An IGMP-snooping switch will only forward multicast traffic to
ports that have subscribed to that group.  Broadcast traffic
on the otherhand is forwarded to all ports.

Cheers,
-- 
Visit Openswan at http://www.openswan.org/
Email: Herbert Xu ~{PmV>HI~} <herbert@gondor.apana.org.au>
Home Page: http://gondor.apana.org.au/~herbert/
PGP Key: http://gondor.apana.org.au/~herbert/pubkey.txt

Re: When does Linux drop UDP packets?

[Alexander Clouter]

Hi,

* Herbert Xu <herbert@gondor.apana.org.au> [2009-06-25 14:13:48+0800]:
> 
> On Wed, Jun 24, 2009 at 10:37:14PM -0700, david@lang.hm wrote:
> >
> > please explain more? how do they differ?
> 
> An IGMP-snooping switch will only forward multicast traffic to
> ports that have subscribed to that group.  Broadcast traffic
> on the otherhand is forwarded to all ports.
>
[directing over to David...]

The more intelligent switches actually peek at L3/L4 (even if it's just 
a L2 switch, like a Cisco 2950) to decode IGMP packets as they come out 
from the hosts.  The switch uses that to build up an Ethernet multicast 
routing table, in addition to it's usual unicast based one.

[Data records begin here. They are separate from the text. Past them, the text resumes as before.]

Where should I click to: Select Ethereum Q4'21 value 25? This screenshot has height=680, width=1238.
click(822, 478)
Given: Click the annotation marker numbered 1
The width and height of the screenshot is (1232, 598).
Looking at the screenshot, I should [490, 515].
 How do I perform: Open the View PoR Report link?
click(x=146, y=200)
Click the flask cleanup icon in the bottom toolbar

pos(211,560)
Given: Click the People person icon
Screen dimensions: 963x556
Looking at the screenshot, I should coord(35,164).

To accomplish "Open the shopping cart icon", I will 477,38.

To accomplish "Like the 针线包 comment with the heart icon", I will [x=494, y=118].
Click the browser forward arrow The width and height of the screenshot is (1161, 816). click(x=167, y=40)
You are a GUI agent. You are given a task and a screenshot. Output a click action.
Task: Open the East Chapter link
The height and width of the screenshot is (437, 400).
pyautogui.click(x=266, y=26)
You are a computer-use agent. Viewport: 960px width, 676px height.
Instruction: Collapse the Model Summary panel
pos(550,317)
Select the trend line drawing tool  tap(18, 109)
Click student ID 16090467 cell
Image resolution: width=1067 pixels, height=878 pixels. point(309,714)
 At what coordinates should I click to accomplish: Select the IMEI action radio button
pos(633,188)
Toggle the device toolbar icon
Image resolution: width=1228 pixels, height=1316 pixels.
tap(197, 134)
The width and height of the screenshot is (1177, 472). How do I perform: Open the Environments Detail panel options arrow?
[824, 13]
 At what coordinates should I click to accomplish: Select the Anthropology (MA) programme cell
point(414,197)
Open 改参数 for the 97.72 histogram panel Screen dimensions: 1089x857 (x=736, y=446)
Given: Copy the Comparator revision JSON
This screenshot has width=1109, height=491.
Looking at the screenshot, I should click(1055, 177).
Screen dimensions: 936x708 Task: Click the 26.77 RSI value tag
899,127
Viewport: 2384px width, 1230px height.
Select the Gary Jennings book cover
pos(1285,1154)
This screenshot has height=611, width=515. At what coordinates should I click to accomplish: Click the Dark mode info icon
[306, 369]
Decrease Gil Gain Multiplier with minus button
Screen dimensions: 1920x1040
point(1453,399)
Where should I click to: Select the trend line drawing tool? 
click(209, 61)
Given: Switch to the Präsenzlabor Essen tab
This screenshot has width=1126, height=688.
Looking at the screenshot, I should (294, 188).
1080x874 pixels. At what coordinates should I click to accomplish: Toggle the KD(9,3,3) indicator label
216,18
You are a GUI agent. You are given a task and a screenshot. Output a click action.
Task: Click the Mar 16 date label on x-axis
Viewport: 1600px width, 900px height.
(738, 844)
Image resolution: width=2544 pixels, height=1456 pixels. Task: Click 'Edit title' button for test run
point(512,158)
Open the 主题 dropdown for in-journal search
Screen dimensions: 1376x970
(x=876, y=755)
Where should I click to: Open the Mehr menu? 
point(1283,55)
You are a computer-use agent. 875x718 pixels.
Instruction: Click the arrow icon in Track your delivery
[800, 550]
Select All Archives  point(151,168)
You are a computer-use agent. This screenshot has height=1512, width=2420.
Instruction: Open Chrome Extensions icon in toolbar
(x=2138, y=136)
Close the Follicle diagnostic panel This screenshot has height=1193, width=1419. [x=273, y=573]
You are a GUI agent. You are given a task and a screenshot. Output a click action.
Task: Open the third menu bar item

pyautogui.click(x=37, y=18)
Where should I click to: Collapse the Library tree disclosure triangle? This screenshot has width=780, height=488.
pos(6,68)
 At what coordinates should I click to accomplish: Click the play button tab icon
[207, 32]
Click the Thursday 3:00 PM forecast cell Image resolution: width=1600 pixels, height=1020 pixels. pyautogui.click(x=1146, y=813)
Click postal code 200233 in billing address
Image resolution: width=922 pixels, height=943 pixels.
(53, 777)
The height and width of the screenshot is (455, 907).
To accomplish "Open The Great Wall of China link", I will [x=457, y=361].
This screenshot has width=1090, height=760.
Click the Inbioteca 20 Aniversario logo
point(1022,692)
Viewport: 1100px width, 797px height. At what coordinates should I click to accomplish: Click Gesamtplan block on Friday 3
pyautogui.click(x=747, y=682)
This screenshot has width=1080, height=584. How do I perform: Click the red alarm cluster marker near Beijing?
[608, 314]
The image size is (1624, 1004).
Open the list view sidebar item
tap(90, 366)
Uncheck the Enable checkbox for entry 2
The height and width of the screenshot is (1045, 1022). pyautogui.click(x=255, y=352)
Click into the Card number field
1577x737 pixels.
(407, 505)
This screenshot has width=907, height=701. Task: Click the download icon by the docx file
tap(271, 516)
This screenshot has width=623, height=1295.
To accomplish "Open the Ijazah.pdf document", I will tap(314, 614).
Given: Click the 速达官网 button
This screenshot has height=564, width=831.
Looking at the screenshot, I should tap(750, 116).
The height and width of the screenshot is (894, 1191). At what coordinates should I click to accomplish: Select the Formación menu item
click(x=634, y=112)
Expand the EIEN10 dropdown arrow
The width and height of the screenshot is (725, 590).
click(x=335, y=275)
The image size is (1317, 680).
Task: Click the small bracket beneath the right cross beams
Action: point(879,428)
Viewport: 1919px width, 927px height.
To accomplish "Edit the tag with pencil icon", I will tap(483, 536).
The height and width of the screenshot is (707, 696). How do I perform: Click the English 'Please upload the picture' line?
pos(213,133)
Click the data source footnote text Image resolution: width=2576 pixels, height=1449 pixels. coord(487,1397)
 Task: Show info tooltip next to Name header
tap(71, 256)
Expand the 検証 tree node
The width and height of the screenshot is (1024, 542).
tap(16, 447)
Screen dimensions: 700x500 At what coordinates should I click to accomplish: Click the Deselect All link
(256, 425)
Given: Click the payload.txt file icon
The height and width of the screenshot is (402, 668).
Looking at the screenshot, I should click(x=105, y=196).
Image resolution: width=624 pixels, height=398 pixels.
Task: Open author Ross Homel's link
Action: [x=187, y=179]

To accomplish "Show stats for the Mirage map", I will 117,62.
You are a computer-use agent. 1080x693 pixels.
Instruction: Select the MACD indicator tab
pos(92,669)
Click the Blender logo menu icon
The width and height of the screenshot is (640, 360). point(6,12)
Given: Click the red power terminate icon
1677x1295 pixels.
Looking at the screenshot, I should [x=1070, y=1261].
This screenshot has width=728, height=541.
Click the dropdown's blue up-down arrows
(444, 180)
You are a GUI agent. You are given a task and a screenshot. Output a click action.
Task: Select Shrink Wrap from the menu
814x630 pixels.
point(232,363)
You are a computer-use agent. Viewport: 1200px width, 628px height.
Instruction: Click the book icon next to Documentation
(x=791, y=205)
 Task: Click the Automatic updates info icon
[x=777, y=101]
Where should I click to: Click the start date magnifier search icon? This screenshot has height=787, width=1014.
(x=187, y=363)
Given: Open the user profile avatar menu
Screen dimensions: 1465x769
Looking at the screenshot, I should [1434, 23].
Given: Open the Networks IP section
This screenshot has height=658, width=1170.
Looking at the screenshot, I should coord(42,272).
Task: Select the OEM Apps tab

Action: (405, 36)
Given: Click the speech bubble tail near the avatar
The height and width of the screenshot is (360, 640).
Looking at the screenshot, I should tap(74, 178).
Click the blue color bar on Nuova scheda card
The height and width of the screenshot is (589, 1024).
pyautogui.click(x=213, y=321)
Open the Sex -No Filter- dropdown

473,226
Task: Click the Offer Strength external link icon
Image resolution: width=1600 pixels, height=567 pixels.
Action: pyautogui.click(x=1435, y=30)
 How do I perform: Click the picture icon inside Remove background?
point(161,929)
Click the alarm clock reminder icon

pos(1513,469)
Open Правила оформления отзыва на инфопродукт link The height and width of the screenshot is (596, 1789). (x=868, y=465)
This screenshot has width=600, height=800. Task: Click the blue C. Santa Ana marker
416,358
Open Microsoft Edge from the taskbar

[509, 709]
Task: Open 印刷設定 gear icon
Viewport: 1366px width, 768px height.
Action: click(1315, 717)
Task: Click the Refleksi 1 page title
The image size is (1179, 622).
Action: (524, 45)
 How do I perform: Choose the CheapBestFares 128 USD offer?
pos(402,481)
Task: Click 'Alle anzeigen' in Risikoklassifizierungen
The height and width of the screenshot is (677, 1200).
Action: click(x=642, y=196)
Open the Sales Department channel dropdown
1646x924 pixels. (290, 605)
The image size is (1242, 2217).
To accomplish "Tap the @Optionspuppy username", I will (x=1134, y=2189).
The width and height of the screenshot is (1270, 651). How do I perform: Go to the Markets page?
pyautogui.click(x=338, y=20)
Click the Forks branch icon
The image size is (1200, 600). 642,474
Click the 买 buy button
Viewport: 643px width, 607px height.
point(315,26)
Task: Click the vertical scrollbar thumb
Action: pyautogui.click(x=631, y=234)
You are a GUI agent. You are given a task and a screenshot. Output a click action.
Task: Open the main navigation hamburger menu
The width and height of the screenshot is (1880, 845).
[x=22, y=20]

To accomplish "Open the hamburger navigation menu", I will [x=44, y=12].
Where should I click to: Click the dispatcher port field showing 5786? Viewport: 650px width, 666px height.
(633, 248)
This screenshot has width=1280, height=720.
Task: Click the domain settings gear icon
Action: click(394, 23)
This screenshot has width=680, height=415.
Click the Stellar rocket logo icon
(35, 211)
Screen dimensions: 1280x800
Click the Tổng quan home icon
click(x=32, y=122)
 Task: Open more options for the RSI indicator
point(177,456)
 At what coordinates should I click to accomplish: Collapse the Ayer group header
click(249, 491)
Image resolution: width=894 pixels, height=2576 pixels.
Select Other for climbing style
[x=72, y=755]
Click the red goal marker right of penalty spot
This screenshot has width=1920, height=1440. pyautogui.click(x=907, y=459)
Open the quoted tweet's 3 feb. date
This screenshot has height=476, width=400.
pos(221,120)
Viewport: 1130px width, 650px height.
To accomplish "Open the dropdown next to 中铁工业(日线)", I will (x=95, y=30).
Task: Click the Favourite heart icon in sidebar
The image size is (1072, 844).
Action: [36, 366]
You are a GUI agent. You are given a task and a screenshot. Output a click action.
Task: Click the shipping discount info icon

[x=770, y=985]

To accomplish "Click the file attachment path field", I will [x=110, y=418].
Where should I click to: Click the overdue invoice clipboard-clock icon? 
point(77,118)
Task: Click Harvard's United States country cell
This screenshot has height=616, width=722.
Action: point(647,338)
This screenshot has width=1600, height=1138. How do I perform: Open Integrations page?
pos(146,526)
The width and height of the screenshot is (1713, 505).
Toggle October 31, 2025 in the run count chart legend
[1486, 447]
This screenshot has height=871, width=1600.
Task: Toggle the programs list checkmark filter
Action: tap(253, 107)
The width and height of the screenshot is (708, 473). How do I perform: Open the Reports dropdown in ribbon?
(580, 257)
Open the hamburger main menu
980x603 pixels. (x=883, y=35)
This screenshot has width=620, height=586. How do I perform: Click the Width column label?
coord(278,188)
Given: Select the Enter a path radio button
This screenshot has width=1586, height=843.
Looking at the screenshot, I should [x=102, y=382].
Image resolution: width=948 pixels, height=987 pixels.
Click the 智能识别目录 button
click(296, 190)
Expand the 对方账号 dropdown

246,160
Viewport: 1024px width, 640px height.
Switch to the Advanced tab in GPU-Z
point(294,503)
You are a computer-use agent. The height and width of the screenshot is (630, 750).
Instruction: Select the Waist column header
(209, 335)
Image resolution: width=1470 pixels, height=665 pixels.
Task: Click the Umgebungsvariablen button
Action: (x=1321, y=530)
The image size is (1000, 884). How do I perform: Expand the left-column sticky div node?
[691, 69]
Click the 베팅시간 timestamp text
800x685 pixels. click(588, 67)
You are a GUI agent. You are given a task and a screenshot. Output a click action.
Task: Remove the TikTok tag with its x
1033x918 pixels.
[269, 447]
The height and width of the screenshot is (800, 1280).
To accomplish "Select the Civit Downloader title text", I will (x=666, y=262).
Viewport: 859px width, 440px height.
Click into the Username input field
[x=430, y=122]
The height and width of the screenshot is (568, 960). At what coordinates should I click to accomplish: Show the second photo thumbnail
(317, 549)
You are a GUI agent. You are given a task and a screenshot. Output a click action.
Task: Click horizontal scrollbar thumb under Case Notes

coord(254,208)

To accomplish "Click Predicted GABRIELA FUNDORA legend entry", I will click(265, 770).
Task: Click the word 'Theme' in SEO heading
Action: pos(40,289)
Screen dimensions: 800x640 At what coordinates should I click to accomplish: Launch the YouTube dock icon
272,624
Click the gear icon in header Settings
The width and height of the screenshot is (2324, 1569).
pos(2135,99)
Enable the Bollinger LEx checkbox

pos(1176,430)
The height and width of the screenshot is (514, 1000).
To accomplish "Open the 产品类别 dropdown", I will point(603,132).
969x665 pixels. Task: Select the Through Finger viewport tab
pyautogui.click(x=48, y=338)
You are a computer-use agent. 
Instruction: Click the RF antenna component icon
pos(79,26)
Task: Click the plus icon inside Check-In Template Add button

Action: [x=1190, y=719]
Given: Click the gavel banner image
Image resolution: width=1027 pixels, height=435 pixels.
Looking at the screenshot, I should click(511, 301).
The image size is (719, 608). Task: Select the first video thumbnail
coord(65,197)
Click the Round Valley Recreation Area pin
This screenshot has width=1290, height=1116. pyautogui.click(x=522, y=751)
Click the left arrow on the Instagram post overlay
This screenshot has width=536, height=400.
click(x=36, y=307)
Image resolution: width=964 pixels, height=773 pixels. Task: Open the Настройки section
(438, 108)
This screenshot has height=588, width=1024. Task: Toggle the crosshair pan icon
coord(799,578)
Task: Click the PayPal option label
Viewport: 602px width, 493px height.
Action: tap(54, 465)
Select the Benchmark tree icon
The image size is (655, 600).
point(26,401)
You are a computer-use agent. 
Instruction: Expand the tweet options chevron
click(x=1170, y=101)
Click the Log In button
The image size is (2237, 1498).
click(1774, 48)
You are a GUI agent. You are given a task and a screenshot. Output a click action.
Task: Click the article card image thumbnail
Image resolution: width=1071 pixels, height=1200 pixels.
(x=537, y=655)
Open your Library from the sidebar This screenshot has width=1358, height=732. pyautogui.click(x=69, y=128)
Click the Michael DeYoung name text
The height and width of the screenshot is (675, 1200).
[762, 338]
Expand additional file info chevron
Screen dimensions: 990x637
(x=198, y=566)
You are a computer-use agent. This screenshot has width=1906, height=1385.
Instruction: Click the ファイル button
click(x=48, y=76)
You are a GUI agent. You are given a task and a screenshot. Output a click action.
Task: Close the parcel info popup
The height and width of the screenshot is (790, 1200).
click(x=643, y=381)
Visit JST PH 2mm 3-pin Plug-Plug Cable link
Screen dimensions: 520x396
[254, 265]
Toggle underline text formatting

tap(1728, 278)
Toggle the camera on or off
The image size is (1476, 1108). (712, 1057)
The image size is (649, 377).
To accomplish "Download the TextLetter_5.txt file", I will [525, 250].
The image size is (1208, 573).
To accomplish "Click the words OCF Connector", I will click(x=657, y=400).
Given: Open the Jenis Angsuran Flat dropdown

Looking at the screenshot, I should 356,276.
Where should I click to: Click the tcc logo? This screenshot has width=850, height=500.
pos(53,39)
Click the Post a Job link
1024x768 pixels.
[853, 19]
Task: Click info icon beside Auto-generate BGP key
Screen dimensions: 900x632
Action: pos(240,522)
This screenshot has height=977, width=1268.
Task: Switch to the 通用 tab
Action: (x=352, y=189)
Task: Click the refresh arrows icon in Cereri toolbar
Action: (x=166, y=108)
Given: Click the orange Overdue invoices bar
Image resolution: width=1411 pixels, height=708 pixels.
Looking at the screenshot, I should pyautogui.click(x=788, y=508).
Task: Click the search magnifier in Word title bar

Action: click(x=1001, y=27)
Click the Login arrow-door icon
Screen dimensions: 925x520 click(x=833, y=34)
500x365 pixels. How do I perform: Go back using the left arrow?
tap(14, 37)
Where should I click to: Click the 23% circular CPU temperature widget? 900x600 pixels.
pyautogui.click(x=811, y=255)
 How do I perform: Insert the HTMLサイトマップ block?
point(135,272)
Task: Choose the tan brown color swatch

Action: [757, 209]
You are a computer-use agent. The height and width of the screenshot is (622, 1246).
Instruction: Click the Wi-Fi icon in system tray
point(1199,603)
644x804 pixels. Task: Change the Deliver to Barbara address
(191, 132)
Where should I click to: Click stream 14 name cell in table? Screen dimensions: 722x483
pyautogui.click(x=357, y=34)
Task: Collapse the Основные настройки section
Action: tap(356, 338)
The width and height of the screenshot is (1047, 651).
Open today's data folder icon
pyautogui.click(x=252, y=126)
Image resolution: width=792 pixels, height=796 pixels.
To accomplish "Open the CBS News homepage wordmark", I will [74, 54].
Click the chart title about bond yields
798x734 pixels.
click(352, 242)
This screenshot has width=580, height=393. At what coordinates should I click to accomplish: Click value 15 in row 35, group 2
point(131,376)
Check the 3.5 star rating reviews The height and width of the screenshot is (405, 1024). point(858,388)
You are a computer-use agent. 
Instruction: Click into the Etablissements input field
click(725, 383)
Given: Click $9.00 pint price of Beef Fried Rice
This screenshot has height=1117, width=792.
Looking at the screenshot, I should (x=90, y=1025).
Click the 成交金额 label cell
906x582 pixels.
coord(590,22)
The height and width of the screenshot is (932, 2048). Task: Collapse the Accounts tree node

If you bought a managed switch in the past five years (ours from 8 years 
ago that we have just binned also supported it) it should support 
IGMP snooping.  Any one buying switches now needs to make sure they 
support IPv6 and MLD snooping...bearing in mind you are going to be 
lumbered with those switches for at least five years.

In addition and mentioned before, the NIC in hardware will also filter 
any multicast traffic that is un-needed if you are using el-cheapo 
switches; crime and punishment.  Broadcast traffic *always* spans the 
whole VLAN and *always* gets passed up to the OS to make decisions on 
whether to process the packet or not.

Now, when you roll back in the 'automaticness' of service discovery and 
other such things on the network...multicast is a very powerful tool.  
Just because it can be many<->many or one<->many does not mean it cannot 
be just as efficiently used to bootstrap one<->one communications.

Cheers

-- 
Alexander Clouter
.sigmonster says: Don't take life seriously, you'll never get out alive.